Regional Economic Outlooks
The strengthened economic performance of Asia and the Middle East over recent years is expected to continue this year and next, although high oil and petroleum prices pose major risks in both regions, according to the IMF’s Regional Economic Outlooks.The reports, launched by senior IMF staff of the Asia and Pacific (APD) and Middle East and Central Asia (MCD) Departments, urged oil-consuming countries to pass through higher oil prices to avoid mounting fiscal costs, and oil-producing countries to invest in physical and human capital to foster long-term growth. The regional outlooks are part of the IMF’s enhanced regional surveillance and complement the biannual World Economic Outlook.
Asia. Growth in Asia has been impressive, averaging 5.5 percent a year during 1999–2004, and is forecast at 6.1 percent this year and 5.9 percent next year, propelled by vigorous exports and strong domestic demand in China and India. Inflation is expected to remain moderate as lower food prices offset higher oil prices, and the region’s current account balance is forecast to remain in surplus at around 3 percent of GDP. Presenting the report in Tokyo, APD Director David Burton stressed that the growth outlook for Japan, in particular, has improved considerably—to 2 percent, from only about 0.8 percent in the spring—as domestic demand is regaining momentum.
High petroleum prices, however, remain a particular danger because many Asian economies are manufacturing-intensive and highly oil-dependent. Some governments have shielded consumers from higher costs by passing only a portion of the increases in world prices on to domestic prices, but some are now reconsidering this practice. Indonesia, for example, recently cut fuel subsidies. IMF Chief Economist Raghuram Rajan hailed this move as “an extremely good step in the right direction” and urged other countries to adopt similar measures. In a presentation in Singapore, Rajan and APD Deputy Director Wanda Tseng said governments must explain to their people that they do not control oil prices, while providing targeted help to the poor.

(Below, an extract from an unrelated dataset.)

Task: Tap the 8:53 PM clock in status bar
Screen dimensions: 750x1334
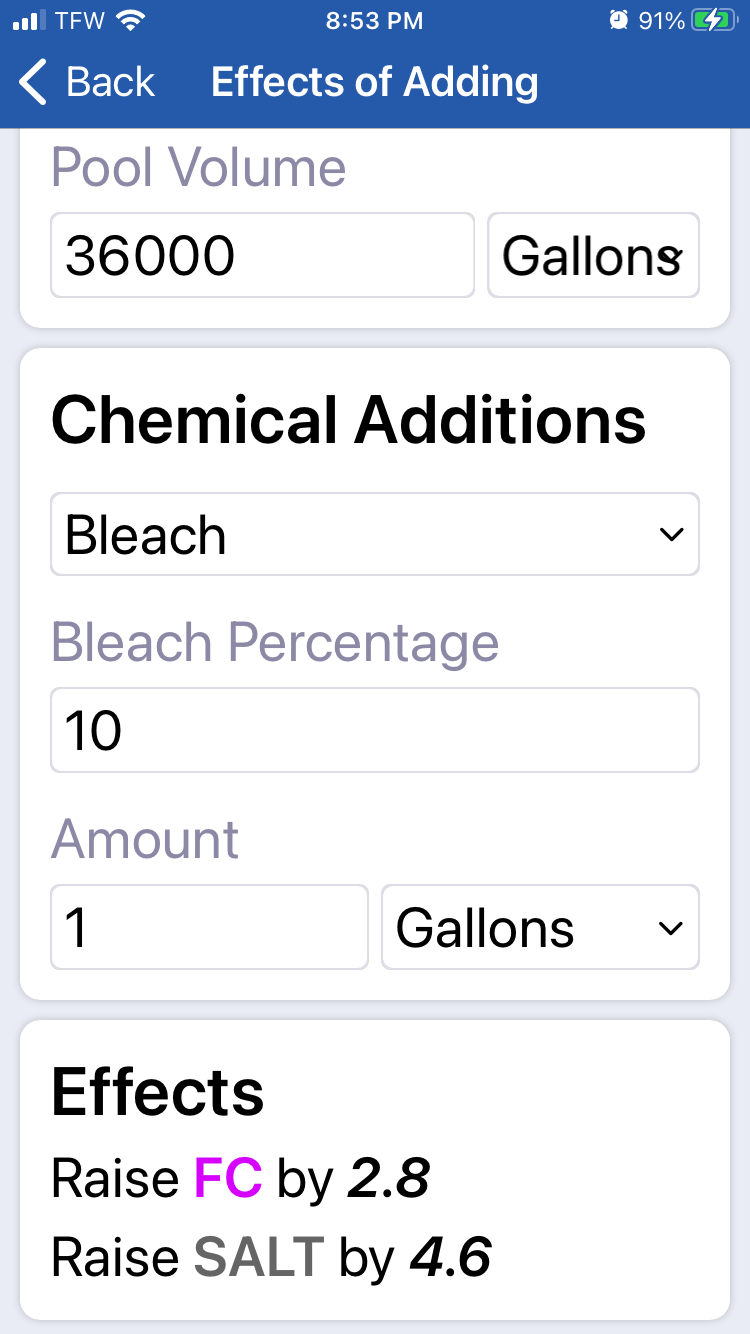Action: pos(375,20)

Additional risks in the region come from potential weaknesses in external demand and the rise of protectionist sentiment. Central banks have generally responded to large foreign exchange inflows by accumulating foreign exchange reserves, in some cases on a large scale. A further appreciation of Asian currencies will ultimately need to be part of the resolution of global imbalances, the report said.
MiddleEastandCentralAsia. Economic growth in the Middle East and Central Asia is projected at 5.7 percent in 2005 and 5.9 percent in 2006, after growth of 5.9 percent in 2004. While real GDP growth in the region’s low-income and emerging market economies is projected to slow somewhat in 2005 before rebounding in 2006, growth in the oil-exporting countries is expected to remain strong in 2005 before easing in 2006, in line with the outlook for oil prices.

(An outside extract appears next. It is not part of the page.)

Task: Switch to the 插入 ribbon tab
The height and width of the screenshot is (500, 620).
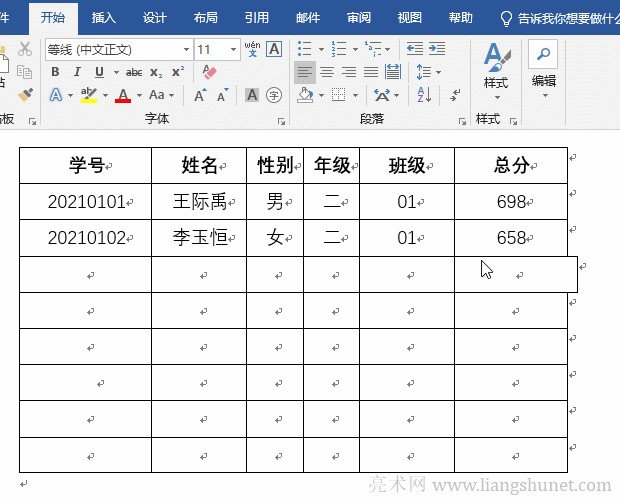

As oil prices are expected to decline only gradually, the fiscal and external positions of oil-exporting countries are likely to improve even further, largely offsetting the slight worsening in the rest of the region. Inflation has been reasonably well contained, with governments limiting the pass-through of oil prices to the retail level, but inflationary pressures are expected to strengthen in the next 18 months.

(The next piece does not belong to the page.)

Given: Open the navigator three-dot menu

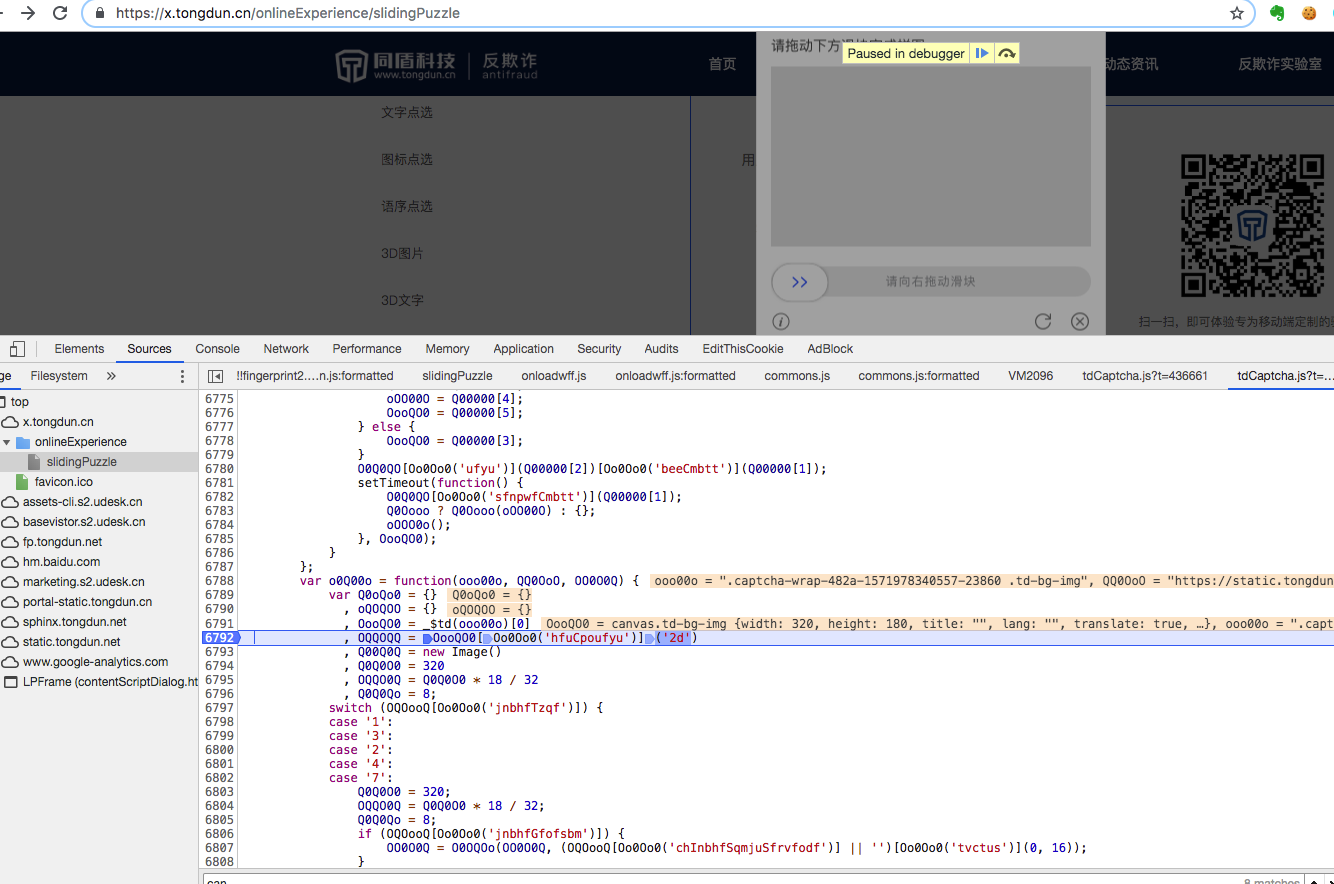Looking at the screenshot, I should [x=182, y=376].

Oil-producing countries should seize this opportunity to develop the non-oil sector and generate sustainable employment prospects for their rapidly growing labor forces. “The emerging market countries can create opportunities for the private sector to invest,” MCD Director Mohsin Khan said in an interview in Beirut. At the same time, significant downside risks exist, including higher-than-expected inflation, major corrections in equity and real estate markets, a reversal of oil-fueled growth, and a global economic slowdown.